Opinion as Fact: NYT Retorts to Criticism of Controversial UN Body

It is not new to say that The New York Times frequently injects opinion into what purports to be news articles. CAMERA has long highlighted partisan opinion and pejoratives that the newspaper’s reporters have slipped into the news pages. (See, for example, here, here and here.)

But a story published in The Times yesterday nonetheless seems new and notable, in that the newspaper now appears to have given up even the pretense of objective news reporting. The article, written by the reporter Somini Sengupta, punctuates straightforward reporting of a recent speech by US Ambassador to the United Nations Nikki Haley with Sengupta’s own snark and sarcasm. The ambassador’s comments were thus heavily filtered through the reporter’s negative opinion of them.

From the start of the article, it was apparent that Haley’s comments were not merely to be reported, but also discredited. The very first sentence stated that the ambassador “dismissed the United Nations Human Rights Council as ‘so corrupt’ without offering evidence.”
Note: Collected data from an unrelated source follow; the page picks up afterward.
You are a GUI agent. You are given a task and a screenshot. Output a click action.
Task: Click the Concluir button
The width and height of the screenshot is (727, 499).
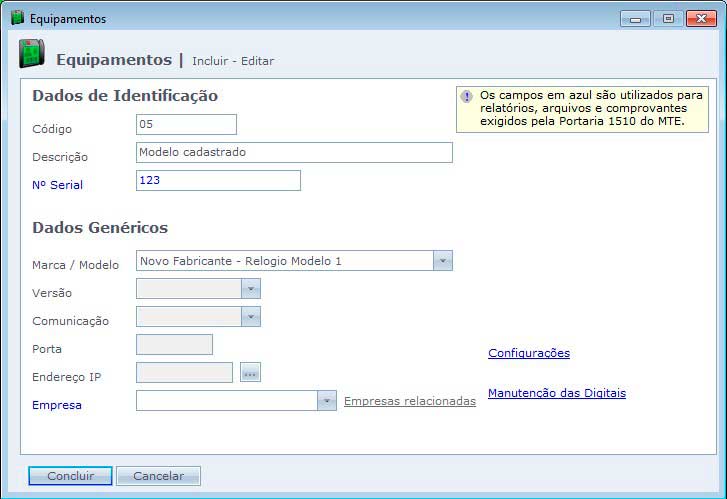[x=70, y=476]
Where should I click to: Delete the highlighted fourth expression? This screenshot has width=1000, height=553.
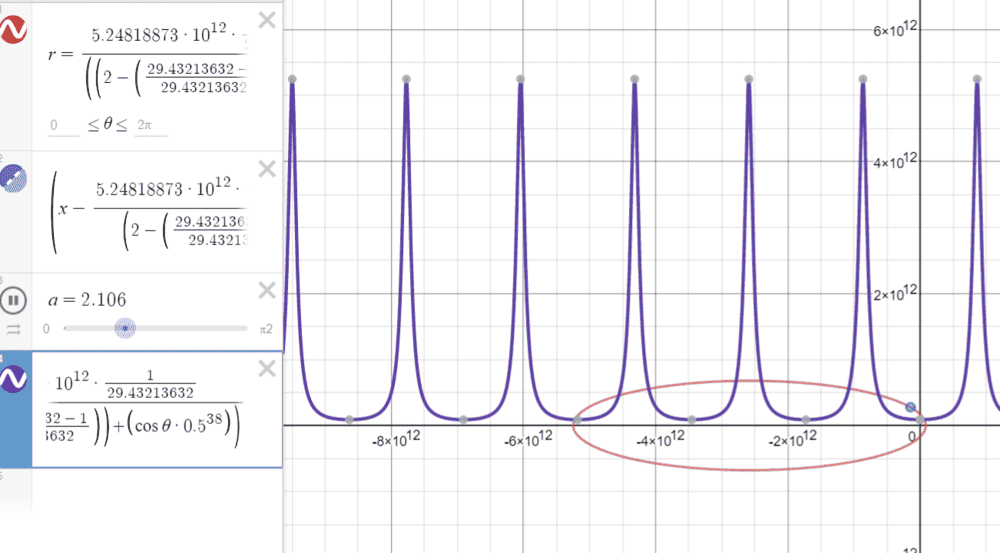click(x=267, y=369)
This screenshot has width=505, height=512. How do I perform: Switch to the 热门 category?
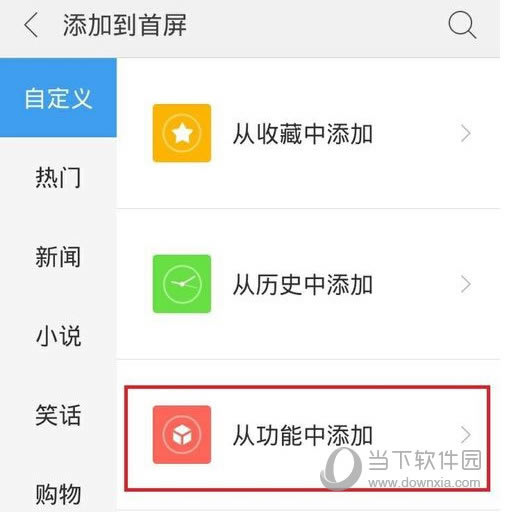pyautogui.click(x=58, y=177)
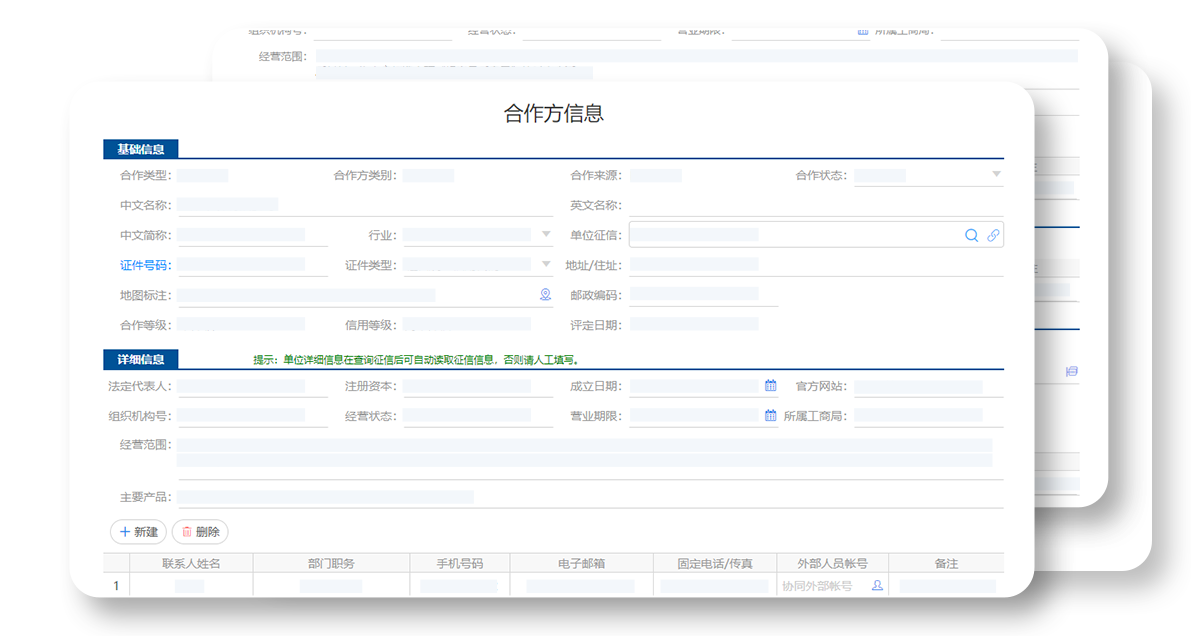The height and width of the screenshot is (636, 1191).
Task: Open the 行业 dropdown list
Action: (546, 235)
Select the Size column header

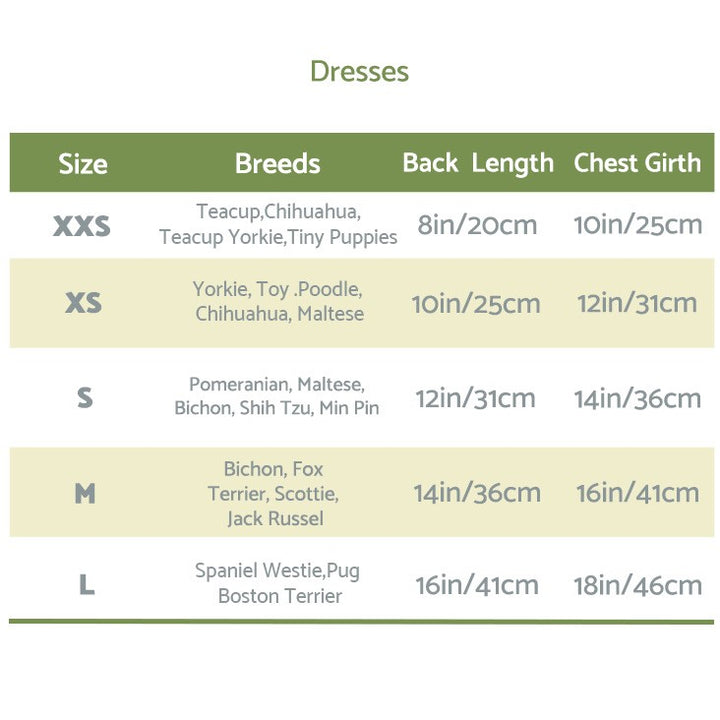point(83,164)
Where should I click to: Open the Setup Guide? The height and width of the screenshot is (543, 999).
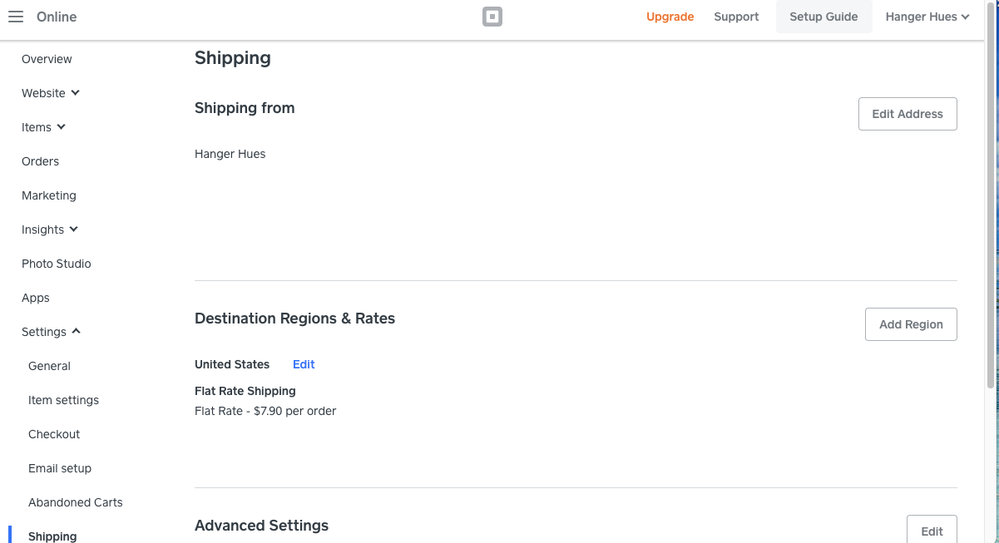[823, 17]
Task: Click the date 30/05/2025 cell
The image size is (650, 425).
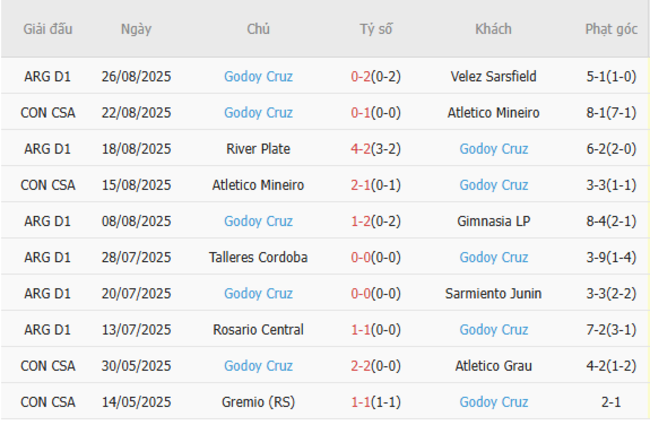Action: point(136,365)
It is not clear whether it’s a desire to weigh in on domestic politics, disdain for Israel, or something else that prompted the newspaper to make a point of announcing that no evidence was given. What is clear is that this isn’t standard practice at the newspaper.
 
When Times reporters once reported that Mahmoud Abbas had accused Israel of committing crimes “against unarmed Palestinians,” for example, they said nothing about lack of evidence by the Palestinian leader. And when they quoted a Hamas official saying late Israeli leader Shimon Peres ”is a murderer and not a man of peace,” they again didn’t bother to highlight any lack of substantiation.
 
A few days ago, a report about critics of Russian policy in Ukraine, one of whom was gunned down, reported that “Russian authorities accused them of corruption and said they had left to avoid prosecution.” So even Russian allegations about alleged corruption by their enemies passes without question in The New York Times. But not an American critique of the Human Rights Council.

At any rate, Haley is hardly the first to slam Human Rights Council malfeasance. The UN body is dominated by some of the world’s worst human rights offenders, including Saudi Arabia, Venzuela, China, Cuba, Iraq, Qatar. And far from promoting human rights and freedoms all over the world, it overlooks the worst offenses and offenders to obsessively single out Israel for condemnation.
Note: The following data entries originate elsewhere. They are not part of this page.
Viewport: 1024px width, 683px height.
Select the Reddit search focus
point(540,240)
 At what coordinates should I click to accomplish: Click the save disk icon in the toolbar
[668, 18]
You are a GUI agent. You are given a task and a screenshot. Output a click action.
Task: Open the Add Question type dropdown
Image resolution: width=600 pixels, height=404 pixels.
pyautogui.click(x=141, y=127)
Just last week, the U.S. State Department expressed its “unequivocal opposition” to the council’s standing agenda on Israel. Samantha Power, the Obama administration’s UN ambassador, had likewise slammed the Human Rights Council’s bias and argued that such misconduct “undermines the legitimacy of the United Nations itself.” Even UN Secretaries General have criticized the Human Rights Council for its anti-Israel slant.  
 
So for a seasoned New York Times reporter to then suggest that Ms. Haley had “no evidence” to call the Council corrupt is disingenuous. And still, this reference to lack of evidence even appeared in the newspaper’s headline, before it was eventually changed.
 
 
The New York Times interjections didn’t stop there. When the reporter later in the piece detailed Haley’s criticism of the UN, she again made a point of chiming in to cast doubt on the ambassador’s credibility. After the article noted that Haley “criticized the Security Council for holding monthly meetings about the Israeli-Palestinian conflict,” it immediately followed with a parenthetical counterpoint: “The council also discusses Yemen every month and Syria three times a month.”
 
The reporter’s point seems to be that Haley is off-base in criticizing the Council’s obsession with Israel. But, again, such criticism is hardly controversial.  
 
On non-Israel related matters, too, the reporter made sure to make rhetorical counterpoints that are generally absent from the newspaper’s coverage of other causes and other U.S. ambassadors. For example:
[Haley] insisted that American taxpayers should get value for the money they contribute to the United Nations. She said nothing about whether the United States would help head off a potential humanitarian disaster from famine that the United Nations has warned is looming over 20 million people abroad…
And:
She briefly channeled her boss, President Trump, by describing the United Nations as “basically a club” that needed to be disrupted. Exactly how Ms. Haley proposes to disrupt the world body is not clear…
If this type of snarky skepticism and thinly veiled disapproval were standard in the New York Times, it would be one thing. It is not. The report, then, represented a further slide of the newspaper’s news pages from straight news to opinion and advocacy.